Despite this, we can also be a loyal and praising support, but it’s unfortunate that the boos resonate louder in the ears of the players than the applause.

Michael Higdon’s gesture to his own fans was out of order yesterday – a fact made very well known by the reaction of Stuart McCall – and he was clearly still hurting from the criticism at the final whistle. His ire though should not be dismissed as a player thr0wing his toys out the pram. Ten goals by January is a great record. For a team like Motherwell FC, if we get 15 a year off our main striker we should be happy, and Higgy is well on his way to beating that.

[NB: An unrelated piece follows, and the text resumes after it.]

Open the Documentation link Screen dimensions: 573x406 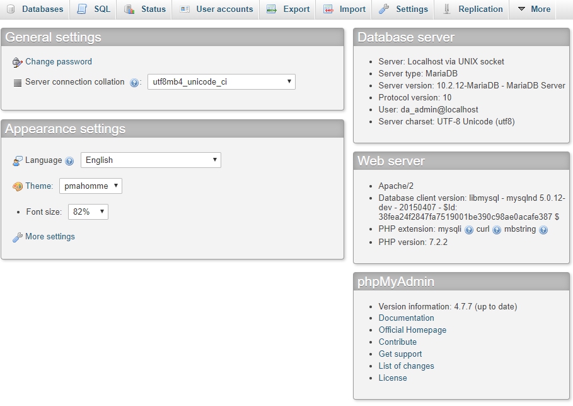[406, 318]
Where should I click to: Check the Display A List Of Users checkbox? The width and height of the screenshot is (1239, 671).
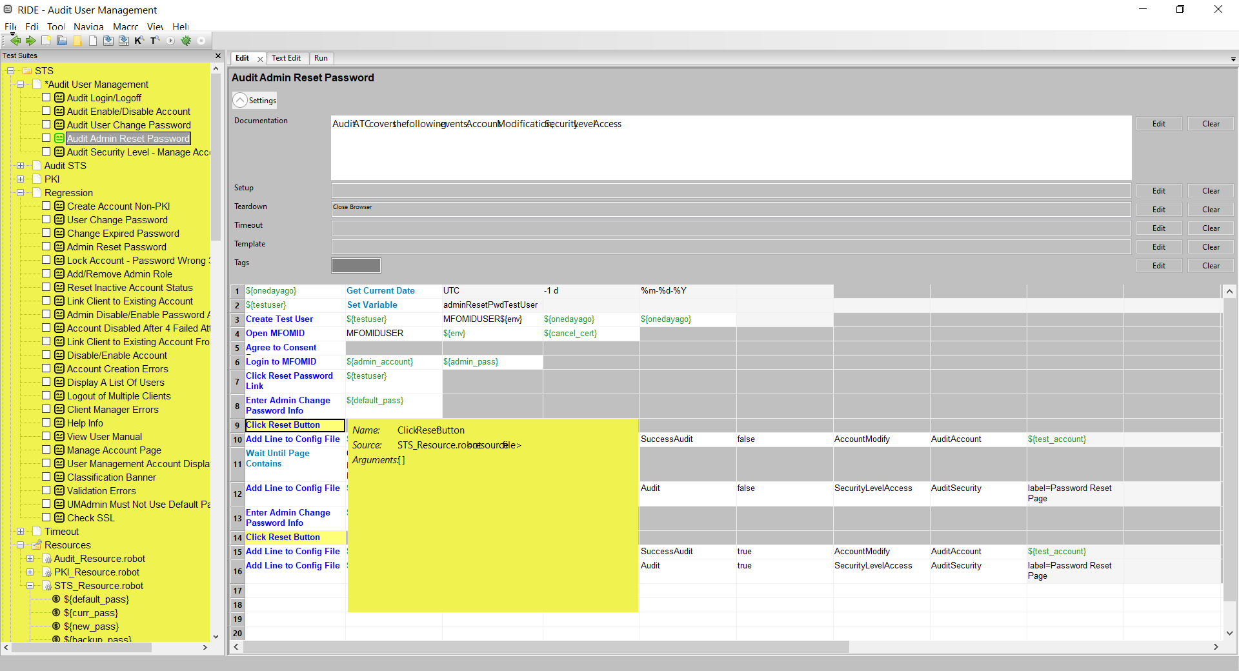pyautogui.click(x=46, y=382)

We’re a family team. When you pull on the Claret and Amber you represent not only yourself and your pay packet like the “big” anonymous teams such as Celtic, Rangers, Hearts, Hibs and Aberdeen do, but you become part of a community. We argue and we fight like any other family. But we do it because we’re close. Michael Higdon is a good footballer. He IS doing the business for us. But if we continue to boo a professional at work, he’ll turn his back on our family and his work rate, his heart, will go down. It’s only human nature. So, yes, his gesture, borne out of frustration and anger and probably a little hurt, was wrong, but he’s one of us, he’s a Steelman, he’s family. And what do we do when family wobble? We gather round them, and we pick them up.

We’ll touch on this in our Podcast, but, for now, it’s important on Tuesday that the little spat is forgotten, and that we get behind ALL our players, and we allow them the courtesy of getting behind us.